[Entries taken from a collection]
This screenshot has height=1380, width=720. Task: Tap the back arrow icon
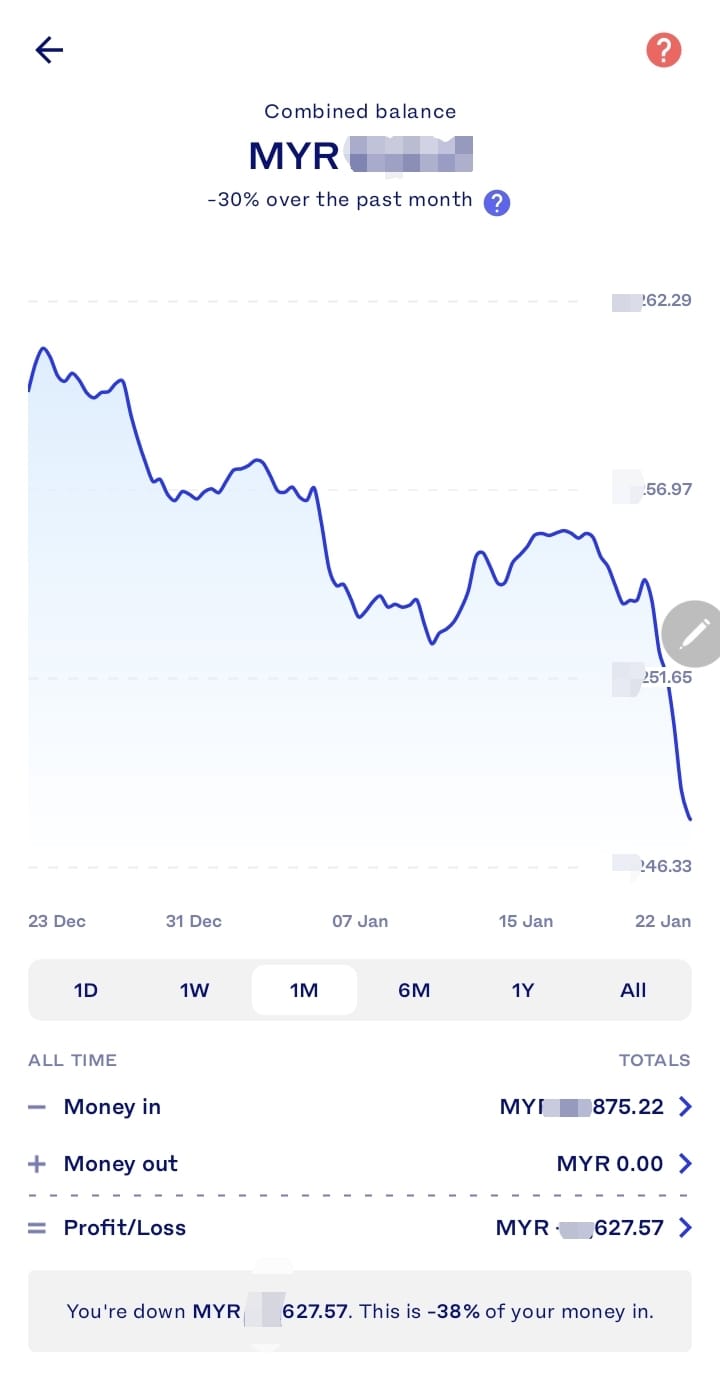pyautogui.click(x=49, y=50)
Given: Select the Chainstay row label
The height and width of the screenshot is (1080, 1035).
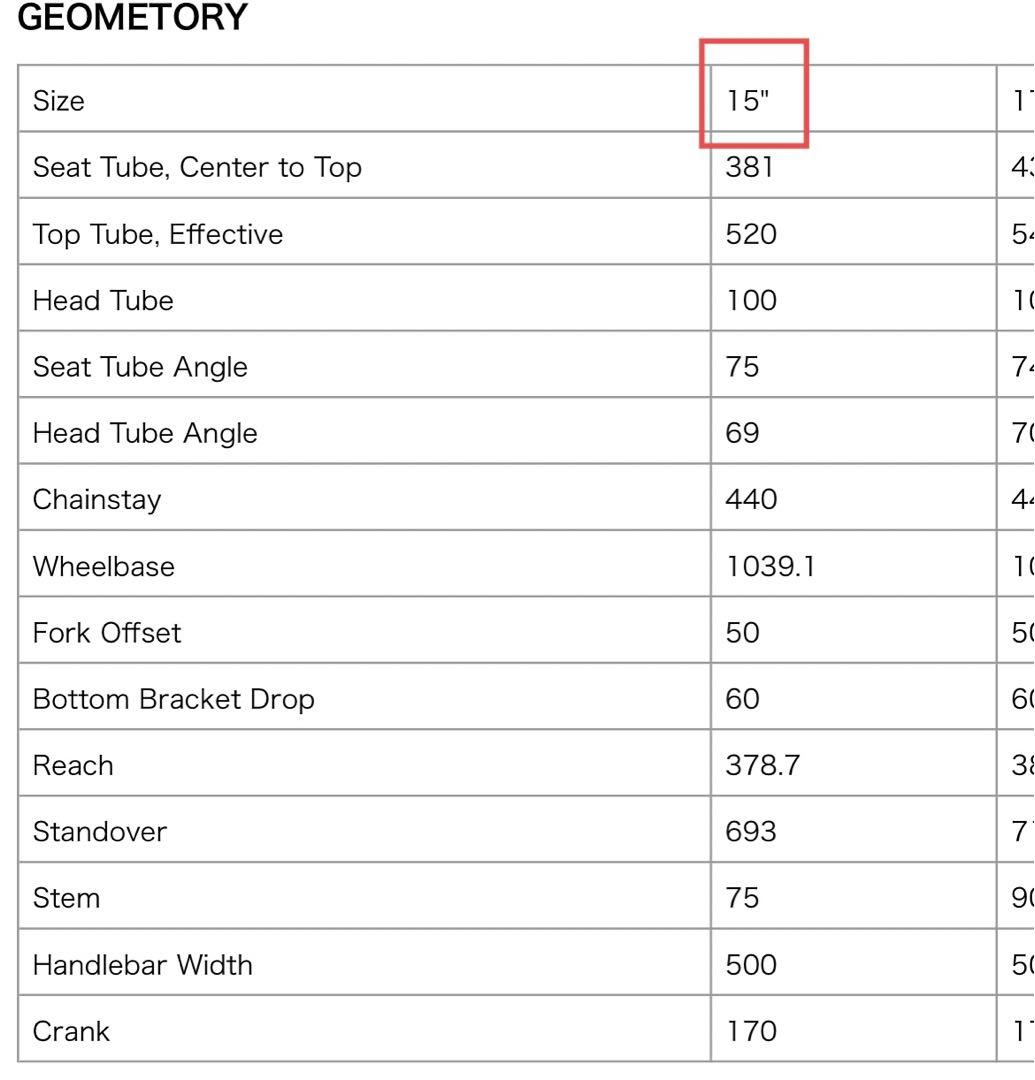Looking at the screenshot, I should click(97, 500).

▶ **Task statement**
Once the line containing "The height and" is found, write out exactly that line and each line after it through the end of the entries, omitting pictures.

▶ **Response to this task**
The height and width of the screenshot is (1080, 1035).
Looking at the screenshot, I should click(97, 500).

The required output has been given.